The problem with these explanations is that they all apply to Zambezia province as well – indeed Zambezia was the scene of the worst flooding in January 2015. Yet the poverty rate in Zambezia declined significantly, from 67.2 to 56.5 per cent.
In absolute terms, thanks to the general growth in the Mozambican population, the number of poor people has actually increased, from 11.1 million in 2008/9 to 11.8 million in 2014/15. In the countryside the rise was from 8.1 to 8.8 million, while in the cities the number of poor people fell slightly from 3.1 to three million.
The household survey also showed increasing inequality, as measured by the Gini coefficient. The Gini coefficient is zero if everybody in a given society enjoys the same level of consumption. If one person has everything, and everybody else nothing, then the coefficient is one. So the higher the Gini coefficient is, the more unequal the society.
In Mozambique the Gini coefficient jumped from 0.42 in 2008/09 to 0.47 in 2014/15. This growing inequality was entirely an urban phenomenon. In the countryside the Gini coefficient remained unchanged at 0.37, but in the towns it rose from 0.48 to 0.55.
The assessment also looked at “multi-dimensional poverty”. A household is considered poor if it is deprived in at least four of six key indicators. These are: whether anyone in the household has completed first level primary education (fifth grade); access to safe drinking water; safe sanitation; access to electricity; a conventional roof to the house; and ownership of durable goods.
Under this definition, there are many more poor people in the country, but there has also been a sharper reduction in this type of poverty.
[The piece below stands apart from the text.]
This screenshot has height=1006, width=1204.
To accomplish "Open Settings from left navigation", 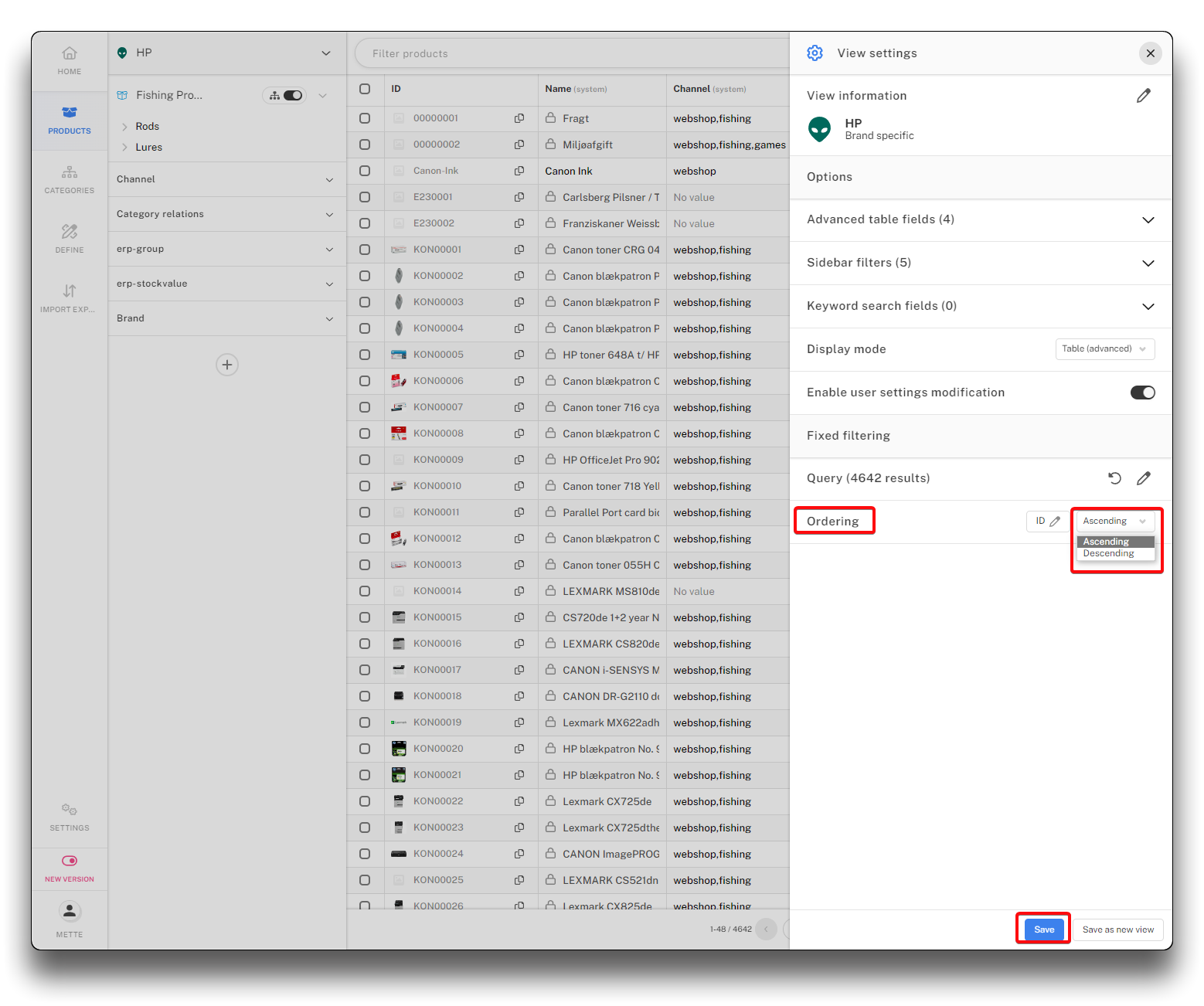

The percentage of households suffering at least four out of the six deprivations fell from 69 per cent in 2008/09 to 55 per cent in 2014/15. In the countryside the fall was from 86 to 72 per cent, and in the towns it was from 31 to 18 per cent.
Unlike the definition of poverty based solely on consumption and calories, in multi-dimensional poverty the entire country showed an improvement.
The percentage of the population suffering none of the six privations rose from 8.5 to 15.9 per cent, while the proportion suffering from all six fell from 23.7 to 14.4 per cent.
Introducing the survey, the Permanent Secretary of the Ministry of Economy and Finance, Domingos Lambo, warned that it does not take into account recent developments, such as the sharp devaluation of the Mozambican currency, the metical, and the consequent rise in prices.
The Ministry is now considering holding a further household budget survey, with a smaller sample, after the 2017 population census.